This work addresses the challenge of long-horizon reasoning in vision-and-language navigation (VLN) within unseen environments, where coarse-grained instructions often hinder effective decision-making. To this end, the authors propose constructing a multimodal spatiotemporal knowledge graph, termed YE-KG, and introduce a coarse-to-fine hierarchical retrieval mechanism that integrates structured event knowledge into the navigation model. They present the first approach to automatically mine semantic-action-effect triplets from real-world indoor videos, leveraging multimodal large language models such as LLaVA and GPT-4 to extract events and build a large-scale event knowledge graph. Additionally, an episodic-memory-inspired event-centric augmentation strategy is incorporated to enrich contextual understanding. The proposed method achieves state-of-the-art performance across the REVERIE, R2R, and R2R-CE benchmarks, significantly improving navigation accuracy under diverse action spaces.

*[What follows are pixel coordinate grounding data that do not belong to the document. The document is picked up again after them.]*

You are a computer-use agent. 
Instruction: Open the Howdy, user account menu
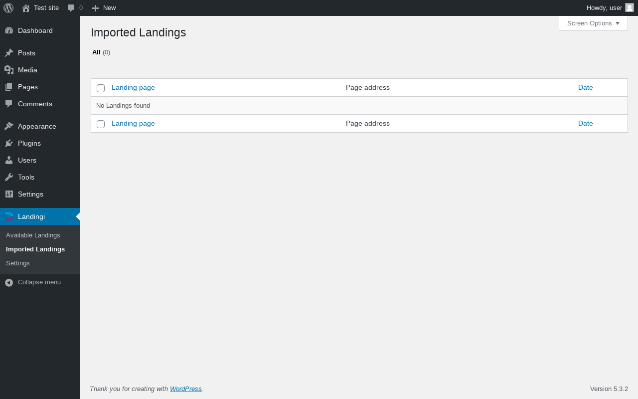pyautogui.click(x=604, y=7)
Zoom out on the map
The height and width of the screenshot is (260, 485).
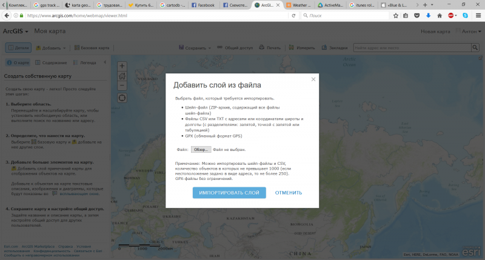(122, 85)
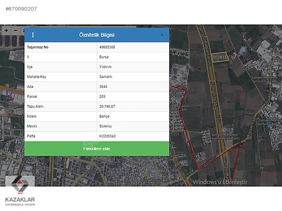Select the Samanlı Mahalle/Köy value

click(106, 77)
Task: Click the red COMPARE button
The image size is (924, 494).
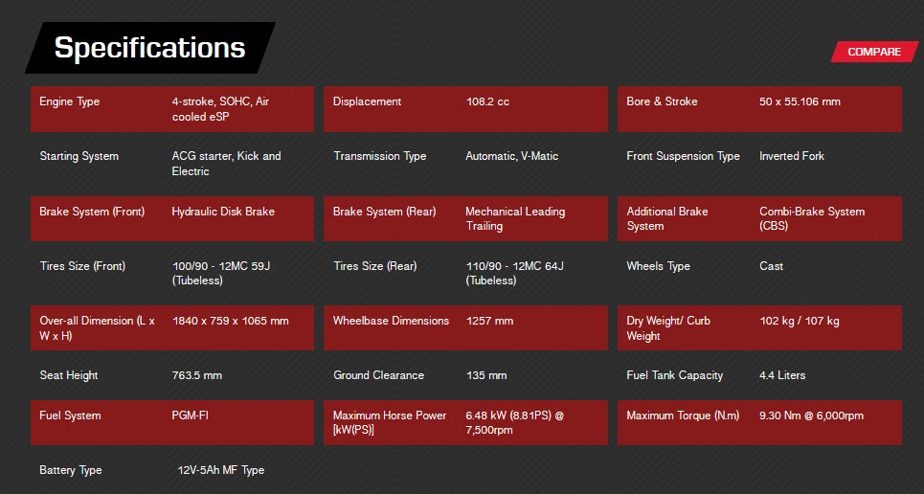Action: tap(872, 52)
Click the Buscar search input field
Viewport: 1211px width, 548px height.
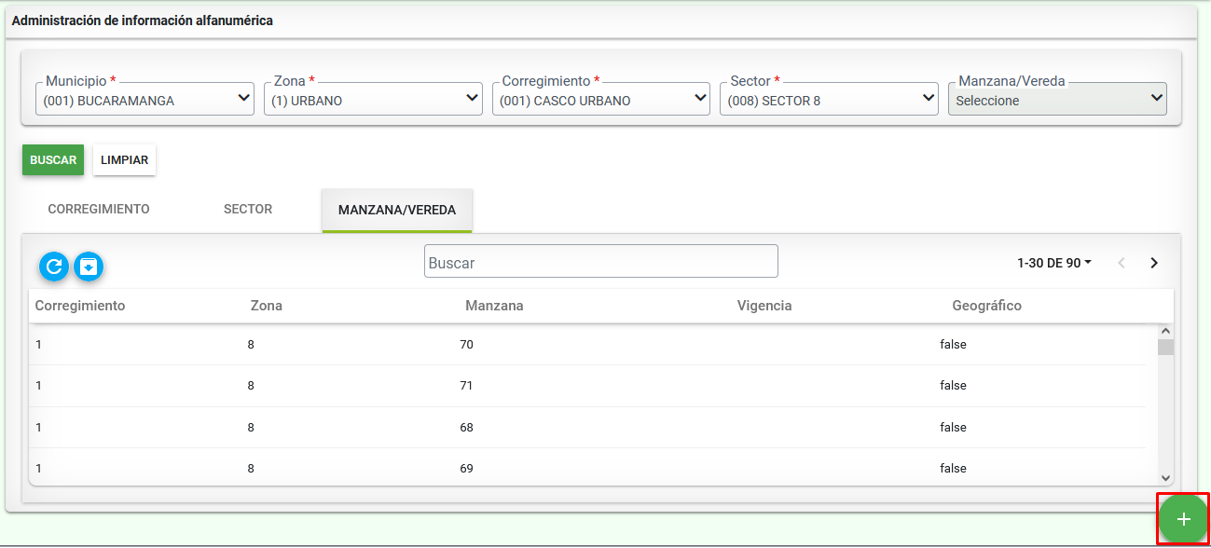(601, 261)

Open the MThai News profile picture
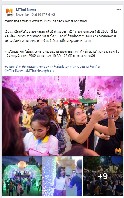point(9,12)
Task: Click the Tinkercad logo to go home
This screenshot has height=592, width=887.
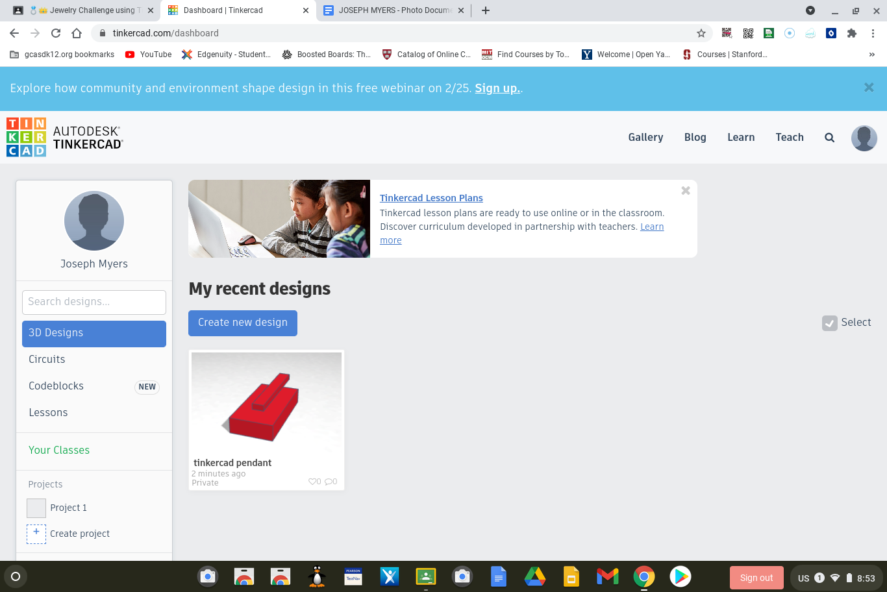Action: 26,136
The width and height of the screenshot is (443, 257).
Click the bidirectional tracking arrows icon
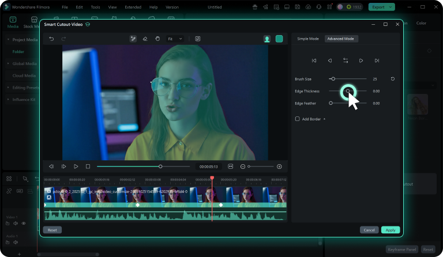point(346,61)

Vision-Language Navigation (VLN) agents often struggle with long-horizon reasoning in unseen environments, particularly when facing ambiguous, coarse-grained instructions. While recent advances use knowledge graph to enhance reasoning, the potential of multimodal event knowledge inspired by human episodic memory remains underexplored. In this work, we propose an event-centric knowledge enhancement strategy for automated process knowledge mining and feature fusion to solve coarse-grained instruction and long-horizon reasoning in VLN task. First, we construct YE-KG, the first large-scale multimodal spatiotemporal knowledge graph, with over 86k nodes and 83k edges, derived from real-world indoor videos. By leveraging multimodal large language models (i.e., LLaVa, GPT4), we extract unstructured video streams into structured semantic-action-effect events to serve as explicit episodic memory. Second, we introduce STE-VLN, which integrates the above graph into VLN models via a Coarse-to-Fine Hierarchical Retrieval mechanism. This allows agents to retrieve causal event sequences and dynamically fuse them with egocentric visual observations. Experiments on REVERIE, R2R, and R2R-CE benchmarks demonstrate the efficiency of our event-centric strategy, outperforming state-of-the-art approaches across diverse action spaces. Our data and code are available on the project website https://sites.google.com/view/y-event-kg/.